■ WHAT TO PRODUCE: Copy the items character for character, from the line containing "Task: Open the VEEV 3 study link" through the last line of the items.

■ DATA SHOWN:

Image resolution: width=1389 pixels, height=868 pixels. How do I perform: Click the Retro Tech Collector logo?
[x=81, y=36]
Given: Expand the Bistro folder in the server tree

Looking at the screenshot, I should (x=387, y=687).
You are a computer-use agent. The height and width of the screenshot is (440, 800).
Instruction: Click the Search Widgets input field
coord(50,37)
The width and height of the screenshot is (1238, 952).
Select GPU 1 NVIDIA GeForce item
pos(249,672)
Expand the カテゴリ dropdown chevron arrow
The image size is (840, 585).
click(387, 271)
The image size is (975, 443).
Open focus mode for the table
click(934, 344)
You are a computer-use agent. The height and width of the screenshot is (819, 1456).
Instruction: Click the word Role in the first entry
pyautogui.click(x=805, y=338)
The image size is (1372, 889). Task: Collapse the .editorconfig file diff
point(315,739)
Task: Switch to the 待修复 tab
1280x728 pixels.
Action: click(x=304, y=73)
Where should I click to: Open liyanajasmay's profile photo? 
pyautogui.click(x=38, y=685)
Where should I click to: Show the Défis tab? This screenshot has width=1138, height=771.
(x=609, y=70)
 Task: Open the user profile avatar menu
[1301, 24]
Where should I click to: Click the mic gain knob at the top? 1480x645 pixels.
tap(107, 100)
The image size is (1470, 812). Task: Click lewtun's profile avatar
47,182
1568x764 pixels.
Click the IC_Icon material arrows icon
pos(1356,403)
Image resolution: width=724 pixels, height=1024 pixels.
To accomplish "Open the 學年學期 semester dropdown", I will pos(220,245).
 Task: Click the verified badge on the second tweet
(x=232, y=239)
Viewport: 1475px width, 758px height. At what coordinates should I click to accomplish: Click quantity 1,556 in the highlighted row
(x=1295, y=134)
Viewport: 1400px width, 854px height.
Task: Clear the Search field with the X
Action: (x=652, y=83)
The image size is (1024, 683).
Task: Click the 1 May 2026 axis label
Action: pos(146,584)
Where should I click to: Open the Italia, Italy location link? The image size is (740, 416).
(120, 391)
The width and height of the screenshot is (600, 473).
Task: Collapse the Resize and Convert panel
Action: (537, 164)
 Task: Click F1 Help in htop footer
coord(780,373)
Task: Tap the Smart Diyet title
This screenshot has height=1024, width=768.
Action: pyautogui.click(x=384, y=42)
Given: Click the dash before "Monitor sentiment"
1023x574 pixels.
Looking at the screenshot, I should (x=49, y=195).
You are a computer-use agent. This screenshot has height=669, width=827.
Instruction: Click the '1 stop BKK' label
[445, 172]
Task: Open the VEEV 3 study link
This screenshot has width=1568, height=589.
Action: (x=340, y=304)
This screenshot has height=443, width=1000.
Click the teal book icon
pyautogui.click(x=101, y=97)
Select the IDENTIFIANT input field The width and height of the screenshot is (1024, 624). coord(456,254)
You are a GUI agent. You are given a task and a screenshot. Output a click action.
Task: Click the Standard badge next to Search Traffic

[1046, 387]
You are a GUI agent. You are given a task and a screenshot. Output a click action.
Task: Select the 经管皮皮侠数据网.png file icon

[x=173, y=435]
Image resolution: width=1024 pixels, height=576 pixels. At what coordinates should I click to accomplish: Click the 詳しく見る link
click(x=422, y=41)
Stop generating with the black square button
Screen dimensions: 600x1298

■ COMPLETE ANSWER:
Task: Open the VEEV 3 study link
This screenshot has width=1568, height=589.
Action: (x=340, y=304)
This screenshot has height=443, width=1000.
Click the teal book icon
pyautogui.click(x=101, y=97)
Select the IDENTIFIANT input field The width and height of the screenshot is (1024, 624). coord(456,254)
You are a GUI agent. You are given a task and a screenshot. Output a click action.
Task: Click the Standard badge next to Search Traffic

[1046, 387]
You are a GUI agent. You are given a task and a screenshot. Output a click action.
Task: Select the 经管皮皮侠数据网.png file icon

[x=173, y=435]
Image resolution: width=1024 pixels, height=576 pixels. At what coordinates should I click to accomplish: Click the 詳しく見る link
click(x=422, y=41)
Stop generating with the black square button
Screen dimensions: 600x1298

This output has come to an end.